Author

I am Joannes Vermorel, founder at Lokad. I am also an engineer from the Corps des Mines who initially graduated from the ENS.

I have been passionate about computer science, software matters and data mining for almost two decades. (RSS - ATOM)

Meta
Tags

Entries in practices (34)

Wednesday
Dec222010

A few tips for Web API design

During the iteration in spring 2010 that has lead Lokad to release its Forecasting API v3, I have been thinking a lot about how to design proper Web APIs in this age of cloud computing.

Designing a good Web API is very surprisingly hard. Because Remote Procedure Call has been around forever, one might think that designing API is a well-known established practice, and yet, suffering the defects of Forecasting API v1 and v2, we learned the hard way it wasn't really the case.

In this post, I will try cover some of gotchas that we learned the hard-way about Web API design.

1. Full API stack ownership

When you expose an API on the web, you tend to rely on building-blocks such as XML, SOAP, HTTP, ... You must be prepared to accept and to support a full ownership of this stack: in order words, problems are likely to happen at all levels, and you must be ready to address them even if the problem arises in one of those building blocks.

For example, at Lokad, we initially opted for SOAP, and I now believe it was a mistake from Day 1. There is nothing really wrong with SOAP itself (*), the problem was that the Lokad team (myself included) was not ready to support SOAP to in full. Whenever a client was raising a subtle question some obscure XML namespace or SOAP version matters, we were very far from our comfort area. In short, we were relying on a complex SOAP toolkit which proved to be a leaky abstraction.
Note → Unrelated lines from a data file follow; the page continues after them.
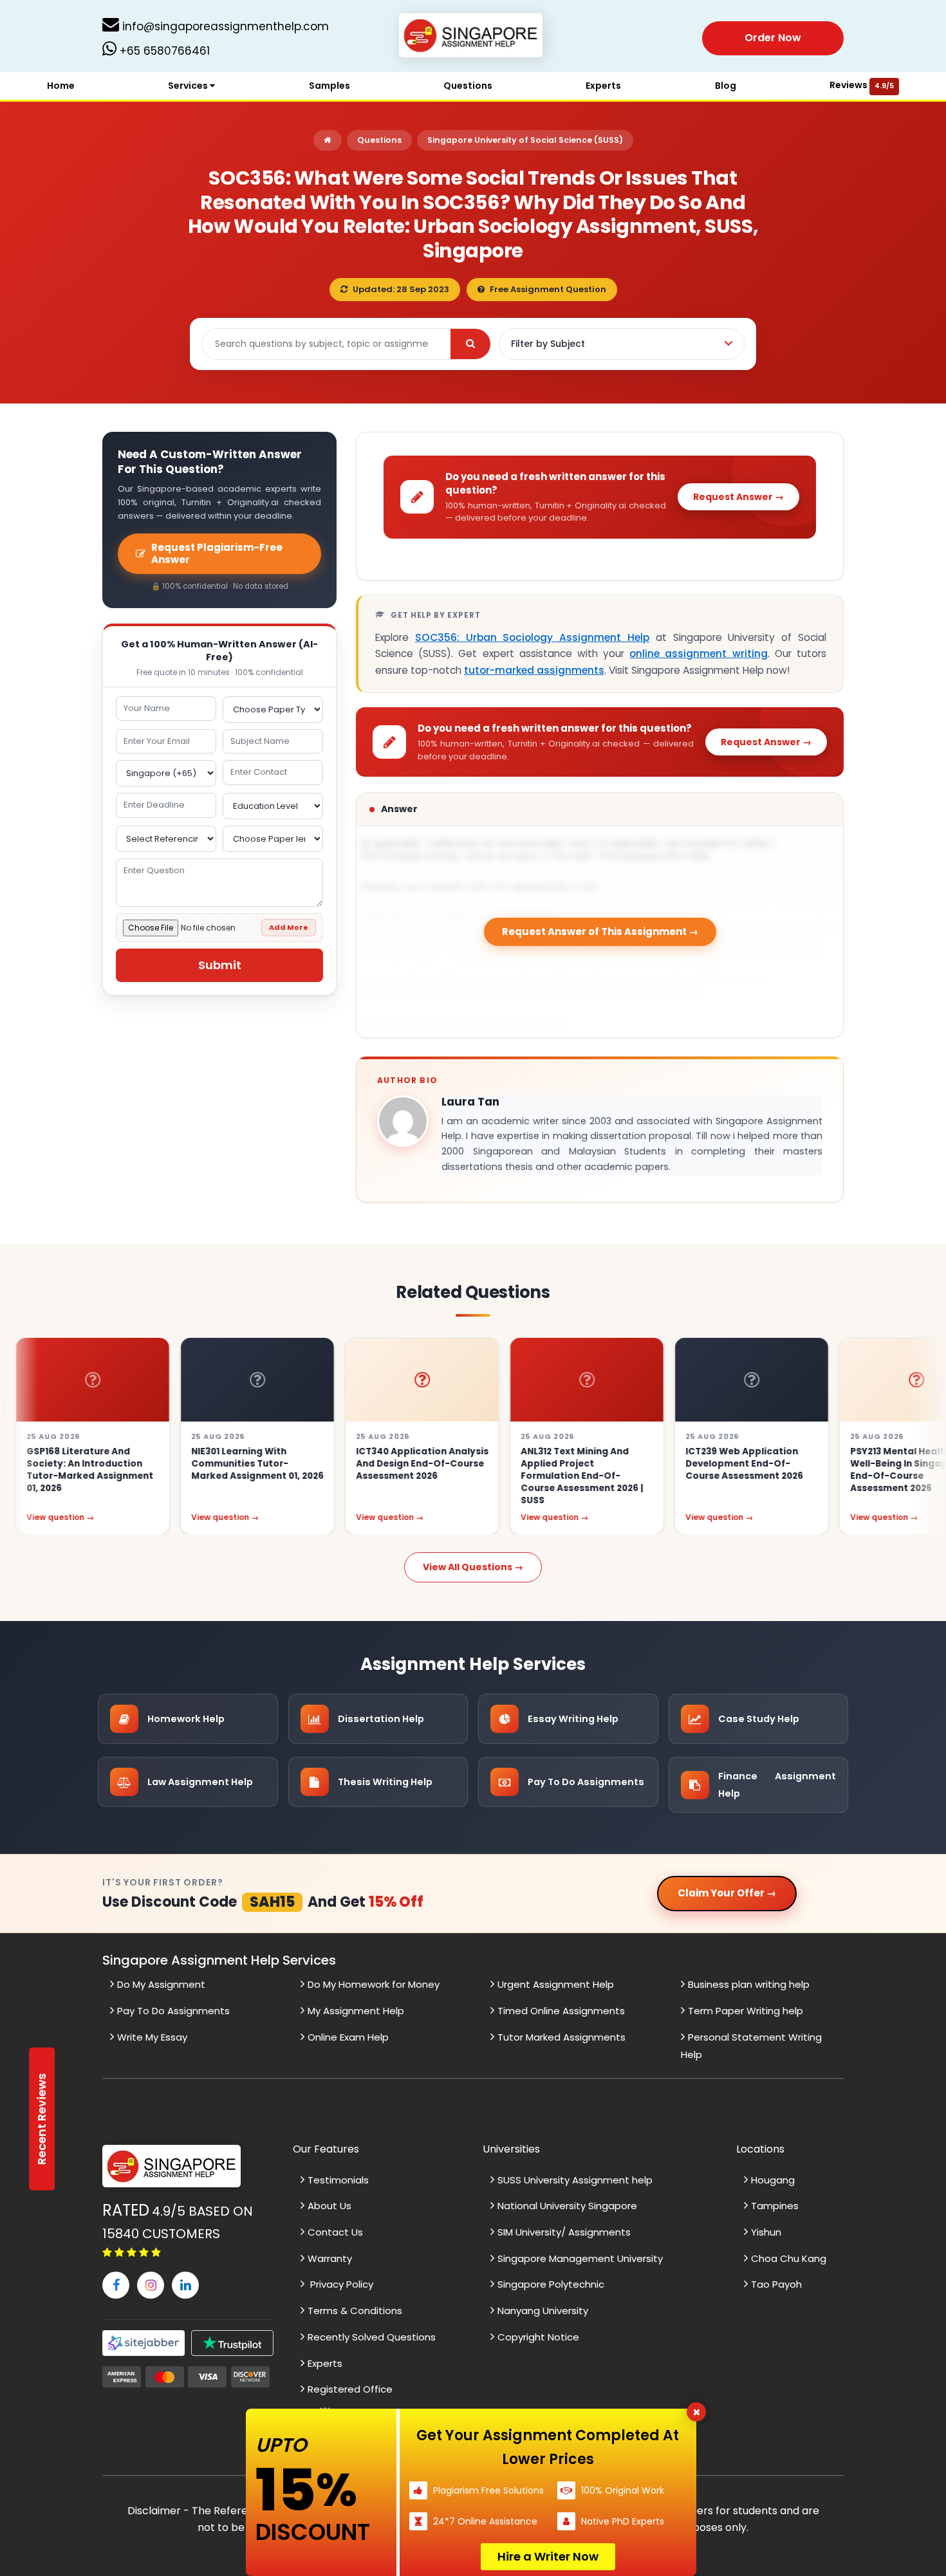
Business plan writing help (749, 1984)
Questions (467, 85)
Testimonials (338, 2180)
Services (189, 85)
When it comes to public API, you have to be ready to support all abstraction leaks from the TCP, HTTP, XML, SOAP... That why, in the end, for our Forecasting API v3, we settled for POX (Plain Old Xml) over HTTP with a basic REST philosophy. Now, when an issue arises, we can trully own the problem along with its solution, instead of being helpless facing a leaky abstraction that we don't have the resource to embrace.

(*) Although there are definitely many gray areas with SOAP (just look at SOAP Exceptions for example).

2. Be minimalistic

Dealing with all the software layers that sit between the client code and the Web API itself is bad enough, if the API itself adds to complexity of its own, the task quickly becomes maddening.

While refactoring our Forecasting API v2 into the Forecasting API v3, I reduced the number of web methods from +20 to 8. Looking back, it was probably one of the best insights I had.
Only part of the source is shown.